Terms in single quotation marks are defined in the Irish Takeover Rules, which can also be found on the Irish Takeover Panels website. If you are in any doubt as to whether or not you are required to disclose a dealing under Rule 8, please consult the Irish Takeover Panels website at www.irishtakeoverpanel.ie or contact the Irish Takeover Panel on telephone number +353 1 678 9020.
No Profit Forecast / Asset Valuations
No statement in this communication is intended to constitute a profit forecast for any period, nor should any statements be interpreted to mean that earnings or earnings per share will necessarily be greater or lesser than those for the relevant preceding financial periods for Xeris or Strongbridge or Xeris Biopharma Holdings as appropriate. No statement in this communication constitutes an asset valuation.
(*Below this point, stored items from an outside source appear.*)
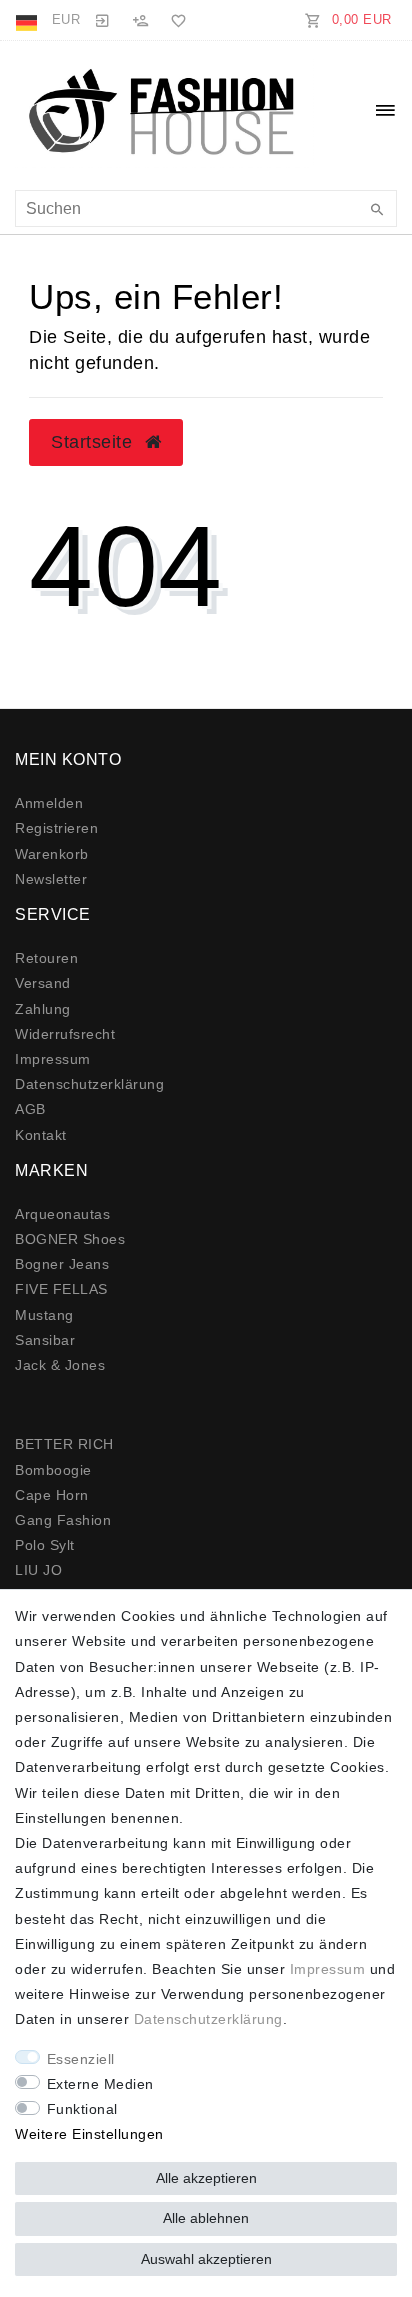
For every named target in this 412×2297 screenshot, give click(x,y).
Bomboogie (53, 1470)
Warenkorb (52, 854)
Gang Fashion (63, 1520)
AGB (30, 1109)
This communication contains certain statements as to the estimated synergies arising from the proposed transaction. There are various material assumptions underlying the synergy (including cost reduction and cost avoidance) estimates which may result in the synergies being materially greater or less than estimated. The estimate of synergies should therefore be read in conjunction with the key assumptions underlying the estimates set out in Appendix I to the Rule 2.5 Announcement. The estimate of synergies set out in this communication has been reported on for the purposes of Rule 19.3(b)(ii) of the Irish Takeover Rules by (i) KPMG and (ii) SVB Leerink LLC. Copies of their respective reports are included in Appendix IV and Appendix V to the Rule 2.5 Announcement. The synergies exclude any potential revenue synergies. None of the synergies or other cost reduction or avoidance statements should be construed as a profit forecast or interpreted to mean that Xeris Biopharma Holdings profits or earnings in the first full year following completion of the proposed transaction, or in any subsequent period, would necessarily match or be greater than or be less than those of Xeris and/or Strongbridge for the relevant preceding financial period or any other period.
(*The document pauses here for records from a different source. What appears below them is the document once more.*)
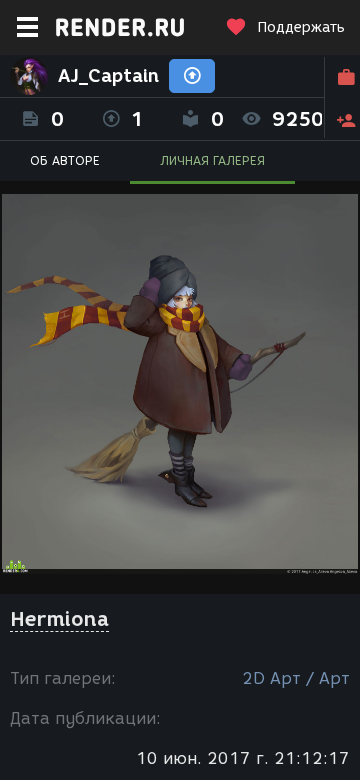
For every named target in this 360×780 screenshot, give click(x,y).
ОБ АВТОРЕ (65, 160)
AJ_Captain (108, 76)
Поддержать (301, 27)
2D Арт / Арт (296, 678)
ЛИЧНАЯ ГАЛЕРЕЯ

The release, publication or distribution of this communication in or into certain jurisdictions may be restricted by the laws of those jurisdictions, including any Restricted Jurisdictions. Accordingly, copies of this communication and all other documents relating to the proposed transaction are not being, and must not be, released, published, mailed or otherwise forwarded, distributed or sent in, into or from any such Restricted Jurisdictions. Persons receiving such documents (including, without limitation, nominees, trustees and custodians) should observe these restrictions. Failure to do so may constitute a violation of the securities laws of any such jurisdiction. To the fullest extent permitted by applicable law, the companies involved in the proposed transaction disclaim any responsibility or liability for the violations of any such restrictions by any person.
Publication on a website
In accordance with Rule 19.9 of the Irish Takeover Rules, a copy of this communication will be published on Xeris website at www.xerispharma.com and on Strongbridges website at www.strongbridgebio.com.
The content of any website referred to in this communication is not incorporated into and does not form part of this communication.